Records to use:
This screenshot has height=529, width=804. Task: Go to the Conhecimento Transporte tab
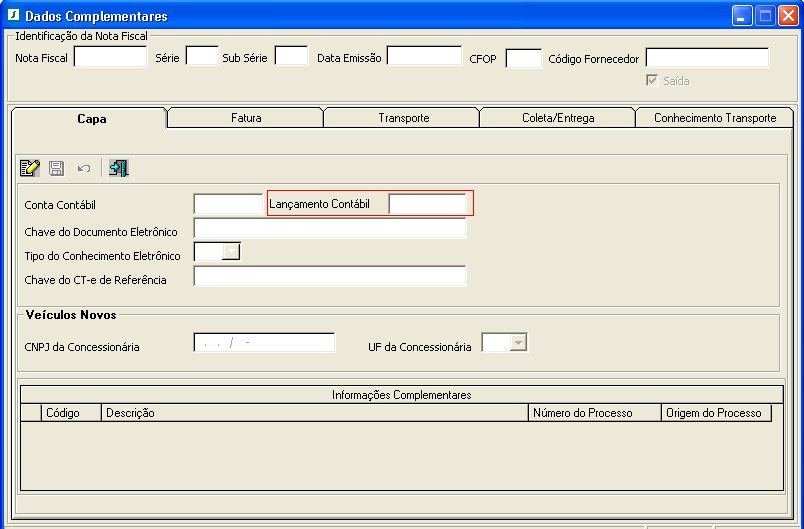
---
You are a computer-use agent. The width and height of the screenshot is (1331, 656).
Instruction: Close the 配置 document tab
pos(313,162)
==
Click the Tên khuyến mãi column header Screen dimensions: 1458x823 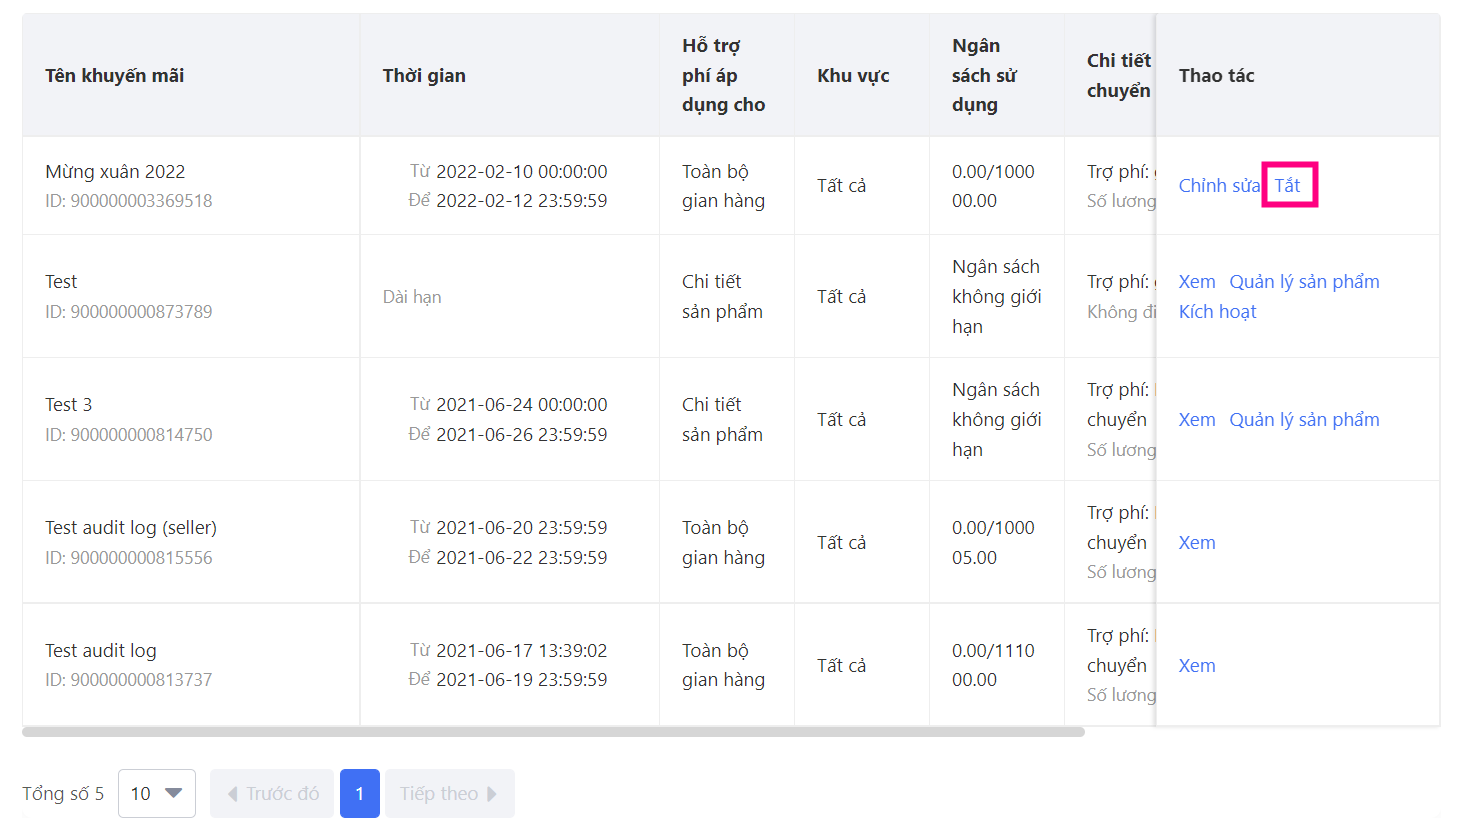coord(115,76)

Task objective: Rewrite the part of the records that begins with the line containing "You are a computer-use" and ends with the line containing "pos(313,162)" as a numbered list, skipping any blank lines.

Written solution:
1. You are a computer-use agent. The width and height of the screenshot is (1331, 656).
2. Instruction: Close the 配置 document tab
3. pos(313,162)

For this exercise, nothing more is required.